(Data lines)
━━━━━━━━━━━━━━━━━━━━━━━━━━━━━━
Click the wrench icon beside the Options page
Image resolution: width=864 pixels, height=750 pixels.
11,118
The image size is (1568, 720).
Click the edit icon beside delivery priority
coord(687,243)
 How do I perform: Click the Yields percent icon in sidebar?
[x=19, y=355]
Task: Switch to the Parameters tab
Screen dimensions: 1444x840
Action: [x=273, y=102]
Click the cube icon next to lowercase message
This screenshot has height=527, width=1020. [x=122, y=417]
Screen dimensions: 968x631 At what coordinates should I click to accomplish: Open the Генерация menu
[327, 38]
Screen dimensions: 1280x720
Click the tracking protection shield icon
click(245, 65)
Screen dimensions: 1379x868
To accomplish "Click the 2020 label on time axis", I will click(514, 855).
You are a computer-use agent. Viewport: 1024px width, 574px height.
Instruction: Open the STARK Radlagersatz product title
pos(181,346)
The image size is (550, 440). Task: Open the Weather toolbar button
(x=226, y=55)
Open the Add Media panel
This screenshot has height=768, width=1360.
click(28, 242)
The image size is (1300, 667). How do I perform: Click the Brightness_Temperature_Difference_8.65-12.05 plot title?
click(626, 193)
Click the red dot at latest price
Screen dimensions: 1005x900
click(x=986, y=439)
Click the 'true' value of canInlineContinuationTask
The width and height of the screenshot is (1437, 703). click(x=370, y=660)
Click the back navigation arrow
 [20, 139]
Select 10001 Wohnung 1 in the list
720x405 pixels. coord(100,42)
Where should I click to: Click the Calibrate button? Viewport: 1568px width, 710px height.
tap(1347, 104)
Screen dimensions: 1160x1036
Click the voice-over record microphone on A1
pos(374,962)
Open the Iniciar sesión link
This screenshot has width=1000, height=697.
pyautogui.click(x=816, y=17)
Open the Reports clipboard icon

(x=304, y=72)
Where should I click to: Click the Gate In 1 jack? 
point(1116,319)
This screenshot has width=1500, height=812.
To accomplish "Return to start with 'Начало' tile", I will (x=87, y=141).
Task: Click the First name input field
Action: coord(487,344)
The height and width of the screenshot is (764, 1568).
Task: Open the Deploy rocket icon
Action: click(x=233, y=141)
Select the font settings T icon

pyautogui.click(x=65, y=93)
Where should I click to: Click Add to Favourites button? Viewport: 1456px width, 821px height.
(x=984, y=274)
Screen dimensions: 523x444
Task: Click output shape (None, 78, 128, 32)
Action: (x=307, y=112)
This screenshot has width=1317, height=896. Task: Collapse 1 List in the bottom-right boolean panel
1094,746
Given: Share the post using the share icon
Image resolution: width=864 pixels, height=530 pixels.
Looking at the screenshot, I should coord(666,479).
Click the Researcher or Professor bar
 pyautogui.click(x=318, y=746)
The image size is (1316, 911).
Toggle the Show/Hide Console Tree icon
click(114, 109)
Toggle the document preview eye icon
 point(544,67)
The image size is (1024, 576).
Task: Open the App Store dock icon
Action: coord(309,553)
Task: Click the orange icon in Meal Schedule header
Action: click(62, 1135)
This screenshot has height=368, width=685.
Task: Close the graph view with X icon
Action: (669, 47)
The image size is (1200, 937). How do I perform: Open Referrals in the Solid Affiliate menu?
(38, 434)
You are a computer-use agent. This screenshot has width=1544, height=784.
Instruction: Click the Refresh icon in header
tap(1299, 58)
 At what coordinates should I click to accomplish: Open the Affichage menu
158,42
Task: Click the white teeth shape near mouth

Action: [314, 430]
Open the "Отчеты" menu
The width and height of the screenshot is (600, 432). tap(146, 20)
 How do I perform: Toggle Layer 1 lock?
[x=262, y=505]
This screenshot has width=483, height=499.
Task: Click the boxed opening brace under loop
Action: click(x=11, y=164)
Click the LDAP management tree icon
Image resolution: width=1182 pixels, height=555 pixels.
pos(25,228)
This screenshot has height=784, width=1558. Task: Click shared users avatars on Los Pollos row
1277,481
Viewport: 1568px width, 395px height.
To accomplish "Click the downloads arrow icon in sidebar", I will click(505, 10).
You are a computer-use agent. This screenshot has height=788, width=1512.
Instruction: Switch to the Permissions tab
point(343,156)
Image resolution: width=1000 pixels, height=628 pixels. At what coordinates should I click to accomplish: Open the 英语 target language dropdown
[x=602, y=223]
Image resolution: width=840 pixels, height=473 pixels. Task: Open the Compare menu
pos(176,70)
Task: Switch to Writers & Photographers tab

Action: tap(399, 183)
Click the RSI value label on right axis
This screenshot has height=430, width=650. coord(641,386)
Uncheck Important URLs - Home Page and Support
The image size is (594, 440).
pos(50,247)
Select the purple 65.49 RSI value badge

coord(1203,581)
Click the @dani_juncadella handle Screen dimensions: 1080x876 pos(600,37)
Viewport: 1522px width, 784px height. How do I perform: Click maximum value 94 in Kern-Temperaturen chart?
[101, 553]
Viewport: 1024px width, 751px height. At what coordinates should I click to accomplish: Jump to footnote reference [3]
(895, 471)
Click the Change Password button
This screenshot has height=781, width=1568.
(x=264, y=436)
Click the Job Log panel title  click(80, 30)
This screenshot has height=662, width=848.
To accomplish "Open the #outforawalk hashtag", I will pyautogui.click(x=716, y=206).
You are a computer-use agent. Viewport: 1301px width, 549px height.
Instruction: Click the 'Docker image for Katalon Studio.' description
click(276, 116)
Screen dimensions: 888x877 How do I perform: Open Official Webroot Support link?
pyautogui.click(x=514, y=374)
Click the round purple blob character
━━━━━━━━━━━━━━━━━━━━━━━━━━━━━━
Copy every row above word for word, with no changes.

Click the wrench icon beside the Options page
Image resolution: width=864 pixels, height=750 pixels.
11,118
The image size is (1568, 720).
Click the edit icon beside delivery priority
coord(687,243)
 How do I perform: Click the Yields percent icon in sidebar?
[x=19, y=355]
Task: Switch to the Parameters tab
Screen dimensions: 1444x840
Action: [x=273, y=102]
Click the cube icon next to lowercase message
This screenshot has height=527, width=1020. [x=122, y=417]
Screen dimensions: 968x631 At what coordinates should I click to accomplish: Open the Генерация menu
[327, 38]
Screen dimensions: 1280x720
Click the tracking protection shield icon
click(245, 65)
Screen dimensions: 1379x868
To accomplish "Click the 2020 label on time axis", I will click(514, 855).
You are a computer-use agent. Viewport: 1024px width, 574px height.
Instruction: Open the STARK Radlagersatz product title
pos(181,346)
The image size is (550, 440). Task: Open the Weather toolbar button
(x=226, y=55)
Open the Add Media panel
This screenshot has height=768, width=1360.
click(28, 242)
The image size is (1300, 667). How do I perform: Click the Brightness_Temperature_Difference_8.65-12.05 plot title?
click(626, 193)
Click the red dot at latest price
Screen dimensions: 1005x900
click(x=986, y=439)
Click the 'true' value of canInlineContinuationTask
The width and height of the screenshot is (1437, 703). click(x=370, y=660)
Click the back navigation arrow
 [20, 139]
Select 10001 Wohnung 1 in the list
720x405 pixels. coord(100,42)
Where should I click to: Click the Calibrate button? Viewport: 1568px width, 710px height.
tap(1347, 104)
Screen dimensions: 1160x1036
Click the voice-over record microphone on A1
pos(374,962)
Open the Iniciar sesión link
This screenshot has width=1000, height=697.
pyautogui.click(x=816, y=17)
Open the Reports clipboard icon

(x=304, y=72)
Where should I click to: Click the Gate In 1 jack? 
point(1116,319)
This screenshot has width=1500, height=812.
To accomplish "Return to start with 'Начало' tile", I will (x=87, y=141).
Task: Click the First name input field
Action: coord(487,344)
The height and width of the screenshot is (764, 1568).
Task: Open the Deploy rocket icon
Action: click(x=233, y=141)
Select the font settings T icon

pyautogui.click(x=65, y=93)
Where should I click to: Click Add to Favourites button? Viewport: 1456px width, 821px height.
(x=984, y=274)
Screen dimensions: 523x444
Task: Click output shape (None, 78, 128, 32)
Action: (x=307, y=112)
This screenshot has width=1317, height=896. Task: Collapse 1 List in the bottom-right boolean panel
1094,746
Given: Share the post using the share icon
Image resolution: width=864 pixels, height=530 pixels.
Looking at the screenshot, I should coord(666,479).
Click the Researcher or Professor bar
 pyautogui.click(x=318, y=746)
The image size is (1316, 911).
Toggle the Show/Hide Console Tree icon
click(114, 109)
Toggle the document preview eye icon
 point(544,67)
The image size is (1024, 576).
Task: Open the App Store dock icon
Action: coord(309,553)
Task: Click the orange icon in Meal Schedule header
Action: click(62, 1135)
This screenshot has height=368, width=685.
Task: Close the graph view with X icon
Action: (669, 47)
The image size is (1200, 937). How do I perform: Open Referrals in the Solid Affiliate menu?
(38, 434)
You are a computer-use agent. This screenshot has width=1544, height=784.
Instruction: Click the Refresh icon in header
tap(1299, 58)
 At what coordinates should I click to accomplish: Open the Affichage menu
158,42
Task: Click the white teeth shape near mouth

Action: [314, 430]
Open the "Отчеты" menu
The width and height of the screenshot is (600, 432). tap(146, 20)
 How do I perform: Toggle Layer 1 lock?
[x=262, y=505]
This screenshot has width=483, height=499.
Task: Click the boxed opening brace under loop
Action: click(x=11, y=164)
Click the LDAP management tree icon
Image resolution: width=1182 pixels, height=555 pixels.
pos(25,228)
This screenshot has height=784, width=1558. Task: Click shared users avatars on Los Pollos row
1277,481
Viewport: 1568px width, 395px height.
To accomplish "Click the downloads arrow icon in sidebar", I will click(505, 10).
You are a computer-use agent. This screenshot has height=788, width=1512.
Instruction: Switch to the Permissions tab
point(343,156)
Image resolution: width=1000 pixels, height=628 pixels. At what coordinates should I click to accomplish: Open the 英语 target language dropdown
[x=602, y=223]
Image resolution: width=840 pixels, height=473 pixels. Task: Open the Compare menu
pos(176,70)
Task: Switch to Writers & Photographers tab

Action: tap(399, 183)
Click the RSI value label on right axis
This screenshot has height=430, width=650. coord(641,386)
Uncheck Important URLs - Home Page and Support
The image size is (594, 440).
pos(50,247)
Select the purple 65.49 RSI value badge

coord(1203,581)
Click the @dani_juncadella handle Screen dimensions: 1080x876 pos(600,37)
Viewport: 1522px width, 784px height. How do I perform: Click maximum value 94 in Kern-Temperaturen chart?
[101, 553]
Viewport: 1024px width, 751px height. At what coordinates should I click to accomplish: Jump to footnote reference [3]
(895, 471)
Click the Change Password button
This screenshot has height=781, width=1568.
(x=264, y=436)
Click the Job Log panel title  click(80, 30)
This screenshot has height=662, width=848.
To accomplish "Open the #outforawalk hashtag", I will pyautogui.click(x=716, y=206).
You are a computer-use agent. Viewport: 1301px width, 549px height.
Instruction: Click the 'Docker image for Katalon Studio.' description
click(276, 116)
Screen dimensions: 888x877 How do I perform: Open Official Webroot Support link?
pyautogui.click(x=514, y=374)
Click the round purple blob character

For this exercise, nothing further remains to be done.